Ericka  – Intake Specialists

We are a habeas document preparation firm. We help pro per clients throughout California.

We appreciate your patience as we move back to the Haberfelde Building.  We will be running between the old and new offices during the transition.

New: 1706 Chester Ave., Suite 356

Bakersfield, CA 93301

Think it is hard to get your habeas ready? We help with the paperwork to get you ready.

Dial ThinkReady (844-657-3239)


Frequently Asked Questions

Are you attorneys?

No.  We are not attorneys, and we do not represent you in court.

What is a habeas paralegal?

A habeas paralegal is a legal professional who provides assistance to attorneys in preparing and filing petitions for writ of habeas corpus on behalf of clients.  When working for an attorney, we are paralegals.  However, we also assist defendants who represent themselves when preparing a petition for writ of habeas corpus.  When acting on behalf of pro per clients, we are called Legal Document Assistants.

The duties of a habeas paralegal may include conducting legal research, reviewing case files and transcripts, interviewing clients and witnesses, drafting motions and pleadings, and maintaining case files and databases. They may also assist with hearing preparation, such as organizing exhibits and preparing witness lists. Habeas paralegals play an important role in the legal process by helping to ensure that the rights of the accused are protected and that justice is served.

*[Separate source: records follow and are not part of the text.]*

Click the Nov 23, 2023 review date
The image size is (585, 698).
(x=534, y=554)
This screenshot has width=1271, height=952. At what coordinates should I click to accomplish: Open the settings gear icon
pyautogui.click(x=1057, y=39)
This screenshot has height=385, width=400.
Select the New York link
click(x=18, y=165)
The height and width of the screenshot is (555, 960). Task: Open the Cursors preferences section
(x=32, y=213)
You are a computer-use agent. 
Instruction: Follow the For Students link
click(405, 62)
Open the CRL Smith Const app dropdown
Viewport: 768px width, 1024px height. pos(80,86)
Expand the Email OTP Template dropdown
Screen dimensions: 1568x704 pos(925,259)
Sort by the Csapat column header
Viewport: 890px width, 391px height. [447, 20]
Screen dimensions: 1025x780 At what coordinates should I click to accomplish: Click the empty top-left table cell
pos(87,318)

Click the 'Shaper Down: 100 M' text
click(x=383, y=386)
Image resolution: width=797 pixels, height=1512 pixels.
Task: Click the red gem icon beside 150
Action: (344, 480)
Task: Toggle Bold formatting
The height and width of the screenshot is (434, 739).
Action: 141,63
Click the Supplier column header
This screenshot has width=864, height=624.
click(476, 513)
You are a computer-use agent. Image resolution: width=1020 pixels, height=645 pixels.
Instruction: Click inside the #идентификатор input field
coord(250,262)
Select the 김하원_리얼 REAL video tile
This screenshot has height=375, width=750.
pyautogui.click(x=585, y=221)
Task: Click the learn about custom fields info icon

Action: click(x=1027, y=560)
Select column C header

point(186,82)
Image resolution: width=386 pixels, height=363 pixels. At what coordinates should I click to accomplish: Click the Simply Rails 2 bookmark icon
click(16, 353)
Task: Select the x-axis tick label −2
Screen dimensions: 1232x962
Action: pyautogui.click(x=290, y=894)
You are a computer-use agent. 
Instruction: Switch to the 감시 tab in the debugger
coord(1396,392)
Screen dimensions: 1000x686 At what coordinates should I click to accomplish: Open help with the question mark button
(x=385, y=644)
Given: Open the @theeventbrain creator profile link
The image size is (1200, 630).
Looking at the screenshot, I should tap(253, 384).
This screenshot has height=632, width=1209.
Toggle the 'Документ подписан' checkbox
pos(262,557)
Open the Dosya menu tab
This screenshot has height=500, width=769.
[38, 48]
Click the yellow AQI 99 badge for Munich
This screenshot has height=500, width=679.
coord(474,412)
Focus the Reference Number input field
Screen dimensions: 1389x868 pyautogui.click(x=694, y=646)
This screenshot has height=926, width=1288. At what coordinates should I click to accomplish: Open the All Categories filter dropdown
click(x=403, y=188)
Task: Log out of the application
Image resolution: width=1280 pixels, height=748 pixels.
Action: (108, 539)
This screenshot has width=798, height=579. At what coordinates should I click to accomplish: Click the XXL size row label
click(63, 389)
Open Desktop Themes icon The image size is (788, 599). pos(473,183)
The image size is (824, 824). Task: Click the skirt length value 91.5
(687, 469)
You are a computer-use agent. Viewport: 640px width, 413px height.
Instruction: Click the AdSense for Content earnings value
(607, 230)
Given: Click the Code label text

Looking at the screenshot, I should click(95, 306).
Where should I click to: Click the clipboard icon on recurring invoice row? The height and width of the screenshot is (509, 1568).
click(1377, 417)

It’s important to note that while habeas paralegals are an important part of the legal team in habeas corpus cases, they must work under the supervision of licensed attorneys. Only licensed attorneys are authorized to provide legal advice and represent clients in court.  When working under the supervision of a pro per defendant, we are acting as Legal Document Assistants and are not allowed to represent you or to provide legal advice.

How well do you know the law?

Quite well.  In addition to published articles, we have written ten books related to criminal defense, drafted thousands of criminal defense motions, and drafted several hundred petitions.  Our motions in limine are now used as standard templates by many attorneys in private practice as well as many public defenders.

What research tools do you have?

We have a full library of criminal defense books, but our favorite tool is Westlaw and our favorite book is California Criminal Defense Motions in Limine.

Is the preparation of habeas corpus petitions the practice of law?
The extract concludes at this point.